The Oracle Red Bull Racing F1 Team Designed An eScooter You Can Buy
Formula 1 cars are the bread and butter of Oracle Red Bull Racing. The team's RB18 race car is an engineering masterpiece equipped with a 1.6-liter V6 that produces 900 horsepower and had a redline of a staggering 15,000 revolutions per minute. Historically, the team has been responsible for several other lightning-quick racecars that have brought them to victory several times since their first Formula 1, the RB1, back in 2005. It's no question the team knows how to make race cars.
Last month, the brand announced its newest vehicular creation. This time it's not a high-revving fire-breathing monster of a race car ready to lay some rubber down at Monaco, but something a little humbler, more understated, and environmentally friendly than a Formula 1 car. Oracle Red Bull Racing unveiled its newest eScooter developed with eBike maker N+, the RBS#01. Its makers claim the new performance electric scooter is inspired by the team's F1 engineering prowess.
Inspired by Formula 1
At $6,000 (which is split up into a $600 deposit and a further $5,400 due when it ships), the new eScooter isn't cheap, but Red Bull backs that up with the RBS#01's specs. The scooter boasts a top speed of just over 27 miles per hour and a range of just 37 miles, making it a viable commuter for cities or otherwise bike-friendly routes. The team behind the scooter claims the model will take quite a lot of punishment before failing — up to 3G of load to be exact.

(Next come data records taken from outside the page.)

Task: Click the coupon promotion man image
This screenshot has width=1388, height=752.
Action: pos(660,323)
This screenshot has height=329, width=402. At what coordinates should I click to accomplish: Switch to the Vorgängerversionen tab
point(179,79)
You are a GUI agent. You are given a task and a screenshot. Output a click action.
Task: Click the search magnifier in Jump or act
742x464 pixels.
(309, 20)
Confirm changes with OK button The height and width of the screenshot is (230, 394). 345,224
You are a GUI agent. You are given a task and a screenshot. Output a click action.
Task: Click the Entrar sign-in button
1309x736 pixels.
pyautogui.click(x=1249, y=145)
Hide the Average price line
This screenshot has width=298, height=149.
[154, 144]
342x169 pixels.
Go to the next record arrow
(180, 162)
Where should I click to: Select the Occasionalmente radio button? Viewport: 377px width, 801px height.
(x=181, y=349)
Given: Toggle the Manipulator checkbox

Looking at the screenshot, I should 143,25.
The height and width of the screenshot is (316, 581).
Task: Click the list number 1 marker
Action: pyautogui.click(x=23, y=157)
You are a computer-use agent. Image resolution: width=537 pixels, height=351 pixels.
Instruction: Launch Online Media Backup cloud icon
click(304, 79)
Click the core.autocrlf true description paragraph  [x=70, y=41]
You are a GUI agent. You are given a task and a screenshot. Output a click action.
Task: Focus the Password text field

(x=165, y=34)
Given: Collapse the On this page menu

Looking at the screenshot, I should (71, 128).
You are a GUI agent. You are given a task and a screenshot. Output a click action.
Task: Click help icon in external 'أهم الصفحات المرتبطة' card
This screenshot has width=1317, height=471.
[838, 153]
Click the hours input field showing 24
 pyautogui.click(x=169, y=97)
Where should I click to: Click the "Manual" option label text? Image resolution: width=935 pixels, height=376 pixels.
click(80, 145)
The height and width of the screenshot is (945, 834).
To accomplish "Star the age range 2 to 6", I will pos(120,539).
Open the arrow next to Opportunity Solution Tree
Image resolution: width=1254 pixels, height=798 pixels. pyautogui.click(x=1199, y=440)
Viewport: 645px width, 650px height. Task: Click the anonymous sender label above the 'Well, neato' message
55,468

The scooter's hub motor produces 59 foot-pounds of torque and the whole thing only weighs a scant 50 pounds thanks to the utilization of carbon fiber on every conceivable surface and structure. The RBS further lives up to its performance heritage with drilled rotors and calibers that would be more at home on a race car than a commuter scooter. A wide riding deck and huge sticky tires make the scooter handle incredibly well, according to the manufacturer. Pre-orders opened at the Formula 1 Austin Grand Prix last month and deliveries are slated for early 2023, though the website lists shipments as starting in summer 2023.